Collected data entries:
════

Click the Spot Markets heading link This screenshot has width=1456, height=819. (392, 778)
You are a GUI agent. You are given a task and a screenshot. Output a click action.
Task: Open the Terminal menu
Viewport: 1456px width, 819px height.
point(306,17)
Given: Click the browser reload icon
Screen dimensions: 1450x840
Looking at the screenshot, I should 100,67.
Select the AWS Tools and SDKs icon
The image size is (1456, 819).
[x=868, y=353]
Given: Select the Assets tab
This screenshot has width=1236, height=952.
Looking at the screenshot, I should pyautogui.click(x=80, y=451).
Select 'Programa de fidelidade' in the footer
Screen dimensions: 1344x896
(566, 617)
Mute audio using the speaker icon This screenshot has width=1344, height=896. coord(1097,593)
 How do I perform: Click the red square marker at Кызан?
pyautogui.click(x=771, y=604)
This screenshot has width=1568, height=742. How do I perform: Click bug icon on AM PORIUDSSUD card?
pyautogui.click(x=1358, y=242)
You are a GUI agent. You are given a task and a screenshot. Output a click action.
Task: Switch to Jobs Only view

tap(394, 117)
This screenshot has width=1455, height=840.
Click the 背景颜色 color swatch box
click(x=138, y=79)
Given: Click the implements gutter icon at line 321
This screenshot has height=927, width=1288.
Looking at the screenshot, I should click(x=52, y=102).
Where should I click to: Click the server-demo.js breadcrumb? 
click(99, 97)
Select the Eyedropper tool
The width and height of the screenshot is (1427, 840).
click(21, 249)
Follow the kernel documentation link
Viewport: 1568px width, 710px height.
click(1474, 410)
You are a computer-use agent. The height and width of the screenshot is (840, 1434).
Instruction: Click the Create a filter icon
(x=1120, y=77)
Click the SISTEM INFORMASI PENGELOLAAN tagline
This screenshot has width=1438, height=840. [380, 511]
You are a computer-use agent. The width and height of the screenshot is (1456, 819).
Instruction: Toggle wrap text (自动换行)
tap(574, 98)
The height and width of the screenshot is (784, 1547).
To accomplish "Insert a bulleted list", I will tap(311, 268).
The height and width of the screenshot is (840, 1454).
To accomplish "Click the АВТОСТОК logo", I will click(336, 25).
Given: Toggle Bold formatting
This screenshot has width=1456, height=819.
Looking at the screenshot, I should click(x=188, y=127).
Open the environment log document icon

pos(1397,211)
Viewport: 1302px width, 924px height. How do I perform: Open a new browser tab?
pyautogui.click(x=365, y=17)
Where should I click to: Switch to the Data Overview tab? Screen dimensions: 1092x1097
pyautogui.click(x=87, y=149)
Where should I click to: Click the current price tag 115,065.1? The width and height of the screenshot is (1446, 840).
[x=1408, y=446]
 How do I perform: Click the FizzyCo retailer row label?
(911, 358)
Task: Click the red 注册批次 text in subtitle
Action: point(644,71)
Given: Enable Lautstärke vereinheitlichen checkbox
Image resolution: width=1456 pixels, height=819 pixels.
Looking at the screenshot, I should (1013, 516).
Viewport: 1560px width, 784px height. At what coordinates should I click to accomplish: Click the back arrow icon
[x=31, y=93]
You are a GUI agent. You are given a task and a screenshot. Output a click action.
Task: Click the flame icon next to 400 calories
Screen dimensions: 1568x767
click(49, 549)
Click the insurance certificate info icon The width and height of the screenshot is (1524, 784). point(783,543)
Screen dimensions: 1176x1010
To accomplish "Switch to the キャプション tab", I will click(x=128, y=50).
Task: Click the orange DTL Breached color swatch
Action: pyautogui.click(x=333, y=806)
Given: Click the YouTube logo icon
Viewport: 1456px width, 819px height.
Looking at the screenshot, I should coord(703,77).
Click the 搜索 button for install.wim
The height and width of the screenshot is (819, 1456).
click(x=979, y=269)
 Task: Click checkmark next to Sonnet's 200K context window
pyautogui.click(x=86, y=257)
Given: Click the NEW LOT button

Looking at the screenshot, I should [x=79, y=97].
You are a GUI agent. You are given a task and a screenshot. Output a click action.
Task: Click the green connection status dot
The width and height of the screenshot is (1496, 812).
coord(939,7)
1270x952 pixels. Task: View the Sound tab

════

* _What you should do_
Take the line holding "Image resolution: width=1456" and the lines after it through the end of the entries. Retype them exactly and add nothing.

* _Exercise result_
Image resolution: width=1456 pixels, height=819 pixels.
Looking at the screenshot, I should (1013, 516).
Viewport: 1560px width, 784px height. At what coordinates should I click to accomplish: Click the back arrow icon
[x=31, y=93]
You are a GUI agent. You are given a task and a screenshot. Output a click action.
Task: Click the flame icon next to 400 calories
Screen dimensions: 1568x767
click(49, 549)
Click the insurance certificate info icon The width and height of the screenshot is (1524, 784). point(783,543)
Screen dimensions: 1176x1010
To accomplish "Switch to the キャプション tab", I will click(x=128, y=50).
Task: Click the orange DTL Breached color swatch
Action: pyautogui.click(x=333, y=806)
Given: Click the YouTube logo icon
Viewport: 1456px width, 819px height.
Looking at the screenshot, I should coord(703,77).
Click the 搜索 button for install.wim
The height and width of the screenshot is (819, 1456).
click(x=979, y=269)
 Task: Click checkmark next to Sonnet's 200K context window
pyautogui.click(x=86, y=257)
Given: Click the NEW LOT button

Looking at the screenshot, I should [x=79, y=97].
You are a GUI agent. You are given a task and a screenshot. Output a click action.
Task: Click the green connection status dot
The width and height of the screenshot is (1496, 812).
coord(939,7)
1270x952 pixels. Task: View the Sound tab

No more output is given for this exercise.